Only the lines from the one containing "Screen dimensions: 1444x840" through the last line below should be written out, exactly and with both ends kept.

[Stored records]
☆ ☆ ☆ ☆ ☆ ☆ ☆

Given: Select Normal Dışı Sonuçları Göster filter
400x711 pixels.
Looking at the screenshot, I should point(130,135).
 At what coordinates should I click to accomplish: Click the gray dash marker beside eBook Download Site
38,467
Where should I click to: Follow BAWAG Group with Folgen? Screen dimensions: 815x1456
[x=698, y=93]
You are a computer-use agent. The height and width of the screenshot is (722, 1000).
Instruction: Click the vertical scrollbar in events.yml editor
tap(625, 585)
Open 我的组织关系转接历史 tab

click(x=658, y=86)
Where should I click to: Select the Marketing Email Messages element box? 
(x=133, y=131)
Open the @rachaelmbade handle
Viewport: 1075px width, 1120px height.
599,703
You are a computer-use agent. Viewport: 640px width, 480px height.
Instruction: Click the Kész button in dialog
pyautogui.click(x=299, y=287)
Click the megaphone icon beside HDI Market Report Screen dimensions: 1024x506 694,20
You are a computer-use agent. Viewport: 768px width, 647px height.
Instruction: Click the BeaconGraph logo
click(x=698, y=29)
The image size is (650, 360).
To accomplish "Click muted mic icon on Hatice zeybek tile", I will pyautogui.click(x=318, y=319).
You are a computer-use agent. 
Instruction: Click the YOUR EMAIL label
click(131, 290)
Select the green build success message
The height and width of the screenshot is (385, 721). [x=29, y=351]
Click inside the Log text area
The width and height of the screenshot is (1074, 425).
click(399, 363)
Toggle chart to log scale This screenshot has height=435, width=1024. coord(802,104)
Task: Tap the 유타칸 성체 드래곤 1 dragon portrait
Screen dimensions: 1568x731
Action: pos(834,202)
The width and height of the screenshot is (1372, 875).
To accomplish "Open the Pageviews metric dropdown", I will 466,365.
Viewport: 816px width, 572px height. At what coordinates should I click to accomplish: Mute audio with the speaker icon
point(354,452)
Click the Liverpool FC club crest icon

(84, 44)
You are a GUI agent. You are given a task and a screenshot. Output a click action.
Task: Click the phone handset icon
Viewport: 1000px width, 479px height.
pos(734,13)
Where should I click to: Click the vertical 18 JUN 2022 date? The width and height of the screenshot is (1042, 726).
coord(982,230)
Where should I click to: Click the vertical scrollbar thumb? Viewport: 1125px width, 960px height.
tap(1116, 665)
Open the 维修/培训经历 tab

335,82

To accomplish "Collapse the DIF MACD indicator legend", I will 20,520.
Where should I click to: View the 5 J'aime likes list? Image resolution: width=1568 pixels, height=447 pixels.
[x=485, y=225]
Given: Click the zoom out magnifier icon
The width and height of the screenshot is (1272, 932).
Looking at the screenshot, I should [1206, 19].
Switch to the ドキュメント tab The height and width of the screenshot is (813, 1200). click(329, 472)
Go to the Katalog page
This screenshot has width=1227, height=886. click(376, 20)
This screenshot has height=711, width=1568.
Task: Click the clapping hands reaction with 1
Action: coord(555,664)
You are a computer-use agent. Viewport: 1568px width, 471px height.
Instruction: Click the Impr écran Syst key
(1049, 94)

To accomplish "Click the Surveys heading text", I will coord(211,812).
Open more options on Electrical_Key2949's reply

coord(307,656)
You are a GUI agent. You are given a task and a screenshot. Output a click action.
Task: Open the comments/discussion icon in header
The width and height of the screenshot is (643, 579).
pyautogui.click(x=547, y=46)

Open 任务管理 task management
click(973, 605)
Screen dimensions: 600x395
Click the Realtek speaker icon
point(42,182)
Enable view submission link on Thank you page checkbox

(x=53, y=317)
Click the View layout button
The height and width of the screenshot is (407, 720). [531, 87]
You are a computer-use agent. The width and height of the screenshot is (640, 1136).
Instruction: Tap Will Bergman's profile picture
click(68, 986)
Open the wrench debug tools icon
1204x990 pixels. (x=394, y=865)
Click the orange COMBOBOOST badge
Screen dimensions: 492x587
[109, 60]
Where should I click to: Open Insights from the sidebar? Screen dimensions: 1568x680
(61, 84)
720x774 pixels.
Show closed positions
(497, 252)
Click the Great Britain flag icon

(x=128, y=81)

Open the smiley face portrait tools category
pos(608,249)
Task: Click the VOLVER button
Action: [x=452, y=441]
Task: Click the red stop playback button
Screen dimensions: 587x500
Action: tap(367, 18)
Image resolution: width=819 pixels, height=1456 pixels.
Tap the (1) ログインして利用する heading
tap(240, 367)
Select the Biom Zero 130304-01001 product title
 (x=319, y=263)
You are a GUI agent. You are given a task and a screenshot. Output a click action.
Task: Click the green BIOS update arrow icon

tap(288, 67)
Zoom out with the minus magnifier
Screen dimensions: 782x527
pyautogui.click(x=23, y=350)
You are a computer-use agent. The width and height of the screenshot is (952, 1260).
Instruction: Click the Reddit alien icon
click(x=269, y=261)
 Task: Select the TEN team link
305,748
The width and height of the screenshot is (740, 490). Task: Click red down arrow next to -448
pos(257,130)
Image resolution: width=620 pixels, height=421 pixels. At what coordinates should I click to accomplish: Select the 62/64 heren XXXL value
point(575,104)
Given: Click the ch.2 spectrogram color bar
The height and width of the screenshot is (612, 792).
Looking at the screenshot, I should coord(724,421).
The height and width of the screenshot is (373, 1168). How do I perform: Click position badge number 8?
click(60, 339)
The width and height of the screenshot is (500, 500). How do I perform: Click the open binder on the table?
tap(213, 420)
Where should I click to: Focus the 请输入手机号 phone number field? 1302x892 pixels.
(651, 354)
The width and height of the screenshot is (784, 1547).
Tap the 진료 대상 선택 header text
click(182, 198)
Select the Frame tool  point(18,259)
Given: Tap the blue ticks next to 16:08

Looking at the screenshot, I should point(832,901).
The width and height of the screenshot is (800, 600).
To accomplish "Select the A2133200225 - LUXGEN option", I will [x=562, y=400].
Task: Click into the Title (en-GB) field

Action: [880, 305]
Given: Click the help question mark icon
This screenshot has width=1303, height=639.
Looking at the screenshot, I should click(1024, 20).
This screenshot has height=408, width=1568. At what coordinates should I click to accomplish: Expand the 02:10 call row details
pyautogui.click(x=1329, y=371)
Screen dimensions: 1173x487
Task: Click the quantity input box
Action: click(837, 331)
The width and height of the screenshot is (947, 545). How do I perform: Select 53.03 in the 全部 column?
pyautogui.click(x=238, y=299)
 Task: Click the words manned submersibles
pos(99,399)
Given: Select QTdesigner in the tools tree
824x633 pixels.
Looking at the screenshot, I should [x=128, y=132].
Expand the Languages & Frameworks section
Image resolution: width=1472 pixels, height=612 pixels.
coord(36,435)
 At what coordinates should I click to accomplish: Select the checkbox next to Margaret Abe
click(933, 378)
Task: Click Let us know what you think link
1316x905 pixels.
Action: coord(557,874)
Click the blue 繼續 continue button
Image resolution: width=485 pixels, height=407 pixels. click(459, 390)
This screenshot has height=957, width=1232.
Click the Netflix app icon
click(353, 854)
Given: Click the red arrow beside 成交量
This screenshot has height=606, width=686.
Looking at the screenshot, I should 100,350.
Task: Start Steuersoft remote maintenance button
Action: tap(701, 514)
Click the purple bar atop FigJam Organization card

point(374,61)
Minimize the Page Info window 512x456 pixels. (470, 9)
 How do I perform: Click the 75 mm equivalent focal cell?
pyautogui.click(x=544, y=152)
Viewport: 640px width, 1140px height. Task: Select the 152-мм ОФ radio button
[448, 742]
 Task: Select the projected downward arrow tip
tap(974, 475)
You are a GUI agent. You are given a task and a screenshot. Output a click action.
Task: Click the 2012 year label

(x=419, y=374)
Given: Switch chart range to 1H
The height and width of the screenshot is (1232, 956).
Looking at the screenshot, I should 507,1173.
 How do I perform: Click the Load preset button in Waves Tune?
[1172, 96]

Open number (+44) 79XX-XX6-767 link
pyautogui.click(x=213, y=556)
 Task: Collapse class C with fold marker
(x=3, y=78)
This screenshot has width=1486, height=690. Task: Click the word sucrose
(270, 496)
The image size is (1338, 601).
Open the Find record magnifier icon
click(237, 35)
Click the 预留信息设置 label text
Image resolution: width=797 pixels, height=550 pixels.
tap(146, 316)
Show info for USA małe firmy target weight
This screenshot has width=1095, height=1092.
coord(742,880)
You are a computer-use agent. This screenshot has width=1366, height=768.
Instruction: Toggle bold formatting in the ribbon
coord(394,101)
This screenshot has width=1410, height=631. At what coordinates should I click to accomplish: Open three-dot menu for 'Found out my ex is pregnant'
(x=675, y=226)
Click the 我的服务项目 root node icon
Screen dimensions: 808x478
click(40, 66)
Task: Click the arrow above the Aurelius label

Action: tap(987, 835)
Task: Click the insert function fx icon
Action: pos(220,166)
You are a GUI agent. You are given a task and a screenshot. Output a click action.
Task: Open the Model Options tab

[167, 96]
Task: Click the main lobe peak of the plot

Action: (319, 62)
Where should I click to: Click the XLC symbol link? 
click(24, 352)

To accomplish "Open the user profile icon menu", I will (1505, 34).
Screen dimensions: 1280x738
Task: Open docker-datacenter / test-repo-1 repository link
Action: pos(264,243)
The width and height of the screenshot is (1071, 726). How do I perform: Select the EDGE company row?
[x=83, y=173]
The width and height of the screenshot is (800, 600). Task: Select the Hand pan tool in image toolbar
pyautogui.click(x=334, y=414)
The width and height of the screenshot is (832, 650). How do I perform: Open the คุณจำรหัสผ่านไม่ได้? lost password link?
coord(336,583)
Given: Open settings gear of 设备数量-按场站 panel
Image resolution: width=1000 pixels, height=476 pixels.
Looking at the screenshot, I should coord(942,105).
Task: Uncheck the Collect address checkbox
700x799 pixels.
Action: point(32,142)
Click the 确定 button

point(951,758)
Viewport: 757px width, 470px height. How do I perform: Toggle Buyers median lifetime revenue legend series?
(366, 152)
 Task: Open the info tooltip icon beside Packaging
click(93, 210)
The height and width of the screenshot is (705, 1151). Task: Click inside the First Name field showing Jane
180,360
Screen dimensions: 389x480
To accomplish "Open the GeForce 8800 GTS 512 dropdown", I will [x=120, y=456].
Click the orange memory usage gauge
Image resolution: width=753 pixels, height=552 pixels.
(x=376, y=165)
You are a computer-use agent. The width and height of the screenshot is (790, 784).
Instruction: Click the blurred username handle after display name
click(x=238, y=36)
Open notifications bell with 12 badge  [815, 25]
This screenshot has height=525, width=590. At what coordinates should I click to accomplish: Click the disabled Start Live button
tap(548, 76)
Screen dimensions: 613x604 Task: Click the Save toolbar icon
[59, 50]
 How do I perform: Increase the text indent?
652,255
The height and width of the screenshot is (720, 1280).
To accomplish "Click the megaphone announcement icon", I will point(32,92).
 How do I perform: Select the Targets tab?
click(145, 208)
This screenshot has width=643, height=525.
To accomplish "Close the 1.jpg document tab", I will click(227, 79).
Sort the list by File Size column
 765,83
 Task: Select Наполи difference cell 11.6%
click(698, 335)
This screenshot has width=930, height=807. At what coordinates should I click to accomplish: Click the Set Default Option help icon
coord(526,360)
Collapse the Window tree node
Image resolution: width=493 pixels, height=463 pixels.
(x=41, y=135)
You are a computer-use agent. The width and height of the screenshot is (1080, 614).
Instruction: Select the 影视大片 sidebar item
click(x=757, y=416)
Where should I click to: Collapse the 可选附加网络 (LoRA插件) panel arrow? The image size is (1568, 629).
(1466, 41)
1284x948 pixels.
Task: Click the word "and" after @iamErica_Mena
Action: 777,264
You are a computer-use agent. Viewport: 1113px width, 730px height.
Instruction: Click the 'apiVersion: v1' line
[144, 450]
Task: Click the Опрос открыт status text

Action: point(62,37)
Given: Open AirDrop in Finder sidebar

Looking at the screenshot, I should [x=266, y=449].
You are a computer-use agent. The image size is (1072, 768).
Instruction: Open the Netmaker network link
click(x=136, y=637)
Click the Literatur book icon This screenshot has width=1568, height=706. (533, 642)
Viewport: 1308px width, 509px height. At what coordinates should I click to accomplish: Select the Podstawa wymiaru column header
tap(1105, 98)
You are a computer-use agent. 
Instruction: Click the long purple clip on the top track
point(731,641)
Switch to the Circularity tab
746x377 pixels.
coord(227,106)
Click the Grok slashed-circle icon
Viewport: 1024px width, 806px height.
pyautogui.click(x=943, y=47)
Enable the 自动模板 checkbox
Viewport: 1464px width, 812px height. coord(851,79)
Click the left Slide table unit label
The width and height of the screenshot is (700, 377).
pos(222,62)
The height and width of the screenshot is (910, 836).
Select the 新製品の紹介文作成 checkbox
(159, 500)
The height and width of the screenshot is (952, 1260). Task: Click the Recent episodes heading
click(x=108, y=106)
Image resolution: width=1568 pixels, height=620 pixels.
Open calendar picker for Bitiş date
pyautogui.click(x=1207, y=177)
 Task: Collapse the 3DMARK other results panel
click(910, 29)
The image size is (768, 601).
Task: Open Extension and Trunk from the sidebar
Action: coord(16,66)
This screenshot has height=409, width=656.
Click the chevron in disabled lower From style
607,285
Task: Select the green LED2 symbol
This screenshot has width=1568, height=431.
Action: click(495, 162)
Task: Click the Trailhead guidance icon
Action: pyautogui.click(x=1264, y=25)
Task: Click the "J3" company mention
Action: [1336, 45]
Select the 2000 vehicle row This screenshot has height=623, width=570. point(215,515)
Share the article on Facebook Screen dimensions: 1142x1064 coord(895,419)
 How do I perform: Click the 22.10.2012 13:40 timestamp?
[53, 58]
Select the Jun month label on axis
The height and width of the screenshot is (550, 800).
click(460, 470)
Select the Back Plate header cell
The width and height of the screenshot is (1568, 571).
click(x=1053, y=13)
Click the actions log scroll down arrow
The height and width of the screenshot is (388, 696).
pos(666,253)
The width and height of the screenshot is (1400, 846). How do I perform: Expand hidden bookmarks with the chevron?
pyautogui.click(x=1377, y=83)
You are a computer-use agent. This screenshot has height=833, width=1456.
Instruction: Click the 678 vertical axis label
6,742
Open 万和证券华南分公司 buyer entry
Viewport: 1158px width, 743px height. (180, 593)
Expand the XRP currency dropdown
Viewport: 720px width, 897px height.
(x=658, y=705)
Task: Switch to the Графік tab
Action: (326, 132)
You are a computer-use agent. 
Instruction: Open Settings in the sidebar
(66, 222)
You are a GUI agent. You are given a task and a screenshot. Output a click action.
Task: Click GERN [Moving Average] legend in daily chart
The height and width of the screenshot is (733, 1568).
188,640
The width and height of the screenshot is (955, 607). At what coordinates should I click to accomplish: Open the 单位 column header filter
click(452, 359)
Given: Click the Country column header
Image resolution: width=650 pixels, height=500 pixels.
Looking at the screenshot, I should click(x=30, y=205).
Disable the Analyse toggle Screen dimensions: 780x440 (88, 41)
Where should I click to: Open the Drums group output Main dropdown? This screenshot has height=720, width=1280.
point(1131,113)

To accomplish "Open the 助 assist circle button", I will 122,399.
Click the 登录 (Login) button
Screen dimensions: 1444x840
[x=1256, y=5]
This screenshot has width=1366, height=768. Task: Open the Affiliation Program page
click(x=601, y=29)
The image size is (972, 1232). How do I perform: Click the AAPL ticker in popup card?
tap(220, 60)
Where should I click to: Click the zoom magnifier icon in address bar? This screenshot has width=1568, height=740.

☆ ☆ ☆ ☆ ☆ ☆ ☆

Solution to this exercise:
Screen dimensions: 1444x840
[x=1256, y=5]
This screenshot has width=1366, height=768. Task: Open the Affiliation Program page
click(x=601, y=29)
The image size is (972, 1232). How do I perform: Click the AAPL ticker in popup card?
tap(220, 60)
Where should I click to: Click the zoom magnifier icon in address bar? This screenshot has width=1568, height=740.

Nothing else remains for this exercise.